DEVELOPMENT OF BIOLOGICALLY INTEGRATABLE TITANIUM IMPLANTS

生物可集成钛植入物的开发

• 批准号: 3732418
• 负责人: KIM R MELTON
• 金额: --
• 依托单位: UNIV OF NORTH CAROLINA CHAPEL HILL
• 依托单位国家: 美国
• 资助国家: 美国
• 起止时间: 至
• 项目状态: 未结题
• 来源: https://reporter.nih.gov/project-details/3732418
• 关键词: autoradiography; biomaterial compatibility; biomaterial development /preparation; biomaterial interface interaction; covalent bond; dental implants; extracellular matrix; immunologic assay /test; spectrometry; tissue /cell culture; titanium

The objective of this study is to develop a layered chemical surface on titanium implants that will promote the secretion of extracellular matrix on and the attachment of cells to the implant and that does not induce a foreign body reaction. An unoxidized layer of titanium will be deposited on cell culture dishes by vacuum evaporation or sputter-coating. A second layer will be self-assembling, quasi-crystalline alkane layer that will be attached to the titanium layer. This monolayer will furnish an exposed chemical group for the covalent bonding of a proteinaceous layer, such as basement membrane proteins, which will promote cell attachment. This assembly will be used as a culture surface to ascertain the biocompatibility of the surface. Future studies will examine the success of this assembly in vivo. The initial titanium film and the alkane layer will be analyzed using photoacoustic spectroscopy and Auger spectroscopy to ascertain the composition of the film. The presence and coverage of protein layer will be determined by specific staining, antibody techniques and spectrophotometry. The attachment of fibroblasts and isolated bone cells will be determined by serial washing studies and electron microscopic examination. Deposition of new proteins in the attachment region will be assayed by radiolabelling, autoradiography, and detection with specific antibodies. The development of a fully biocompatible surface for implants will promote the integration of implants into the biological systems. This development will lead to the production of prostheses that expoit normal biological processes and that induce little or no foreign body reaction. These results will have direct or indirect application in all fields of medicine that employ transition-metal prostheses.

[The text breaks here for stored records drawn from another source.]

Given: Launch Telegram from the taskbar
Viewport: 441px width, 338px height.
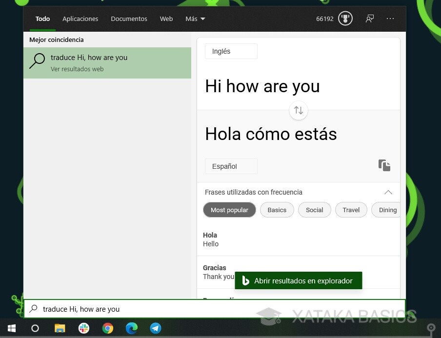Looking at the screenshot, I should coord(156,328).
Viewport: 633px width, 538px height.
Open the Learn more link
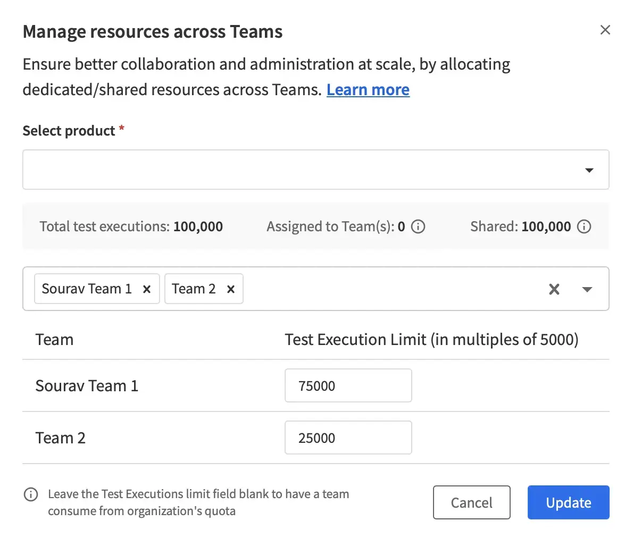pyautogui.click(x=368, y=90)
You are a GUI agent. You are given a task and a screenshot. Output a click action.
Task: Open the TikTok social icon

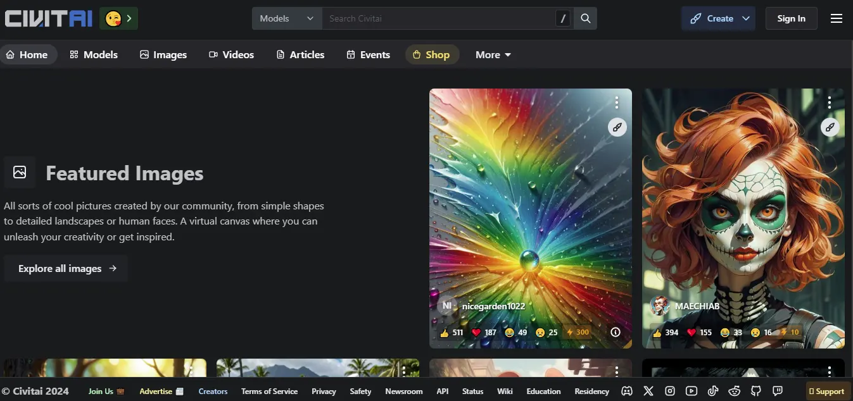pyautogui.click(x=713, y=391)
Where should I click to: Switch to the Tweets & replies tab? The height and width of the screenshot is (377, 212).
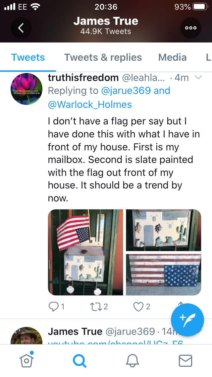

这项研究的目的是在 钛植入物将促进细胞外基质的分泌 细胞附着在植入物上，不会诱导 异物反应。 一层未氧化的钛将沉积在 通过真空蒸发或溅射涂层进行细胞培养。 一秒钟 层将是自组装的，准晶体烷烃层将是 附着在钛层上。 这个单层将提供一个暴露的 化学基团用于蛋白质层共价键 地下膜蛋白将促进细胞附着。 这 组装将用作培养表面以确定生物相容性 的表面。 未来的研究将研究该集会在 体内。 最初的钛膜和烷烃层将使用 光声学光谱和螺旋体光谱法以确定 电影的组成。 蛋白质层的存在和覆盖范围将是 通过特定染色，抗体技术和分光光度法测定。 成纤维细胞和分离的骨细胞的附着将由 串行洗涤研究和电子显微镜检查。 沉积 附着区域中的新蛋白质将通过radiolabelling测定， 放射自显影和特定抗体检测。 的发展 植入物的完全生物相容的表面将促进 植入生物系统。 这种发展将导致 生产假体，这些假体会揭示正常的生物学过程 很少或没有异物反应。 这些结果将直接 或在所有采用的医学领域的间接应用 过渡金属假体。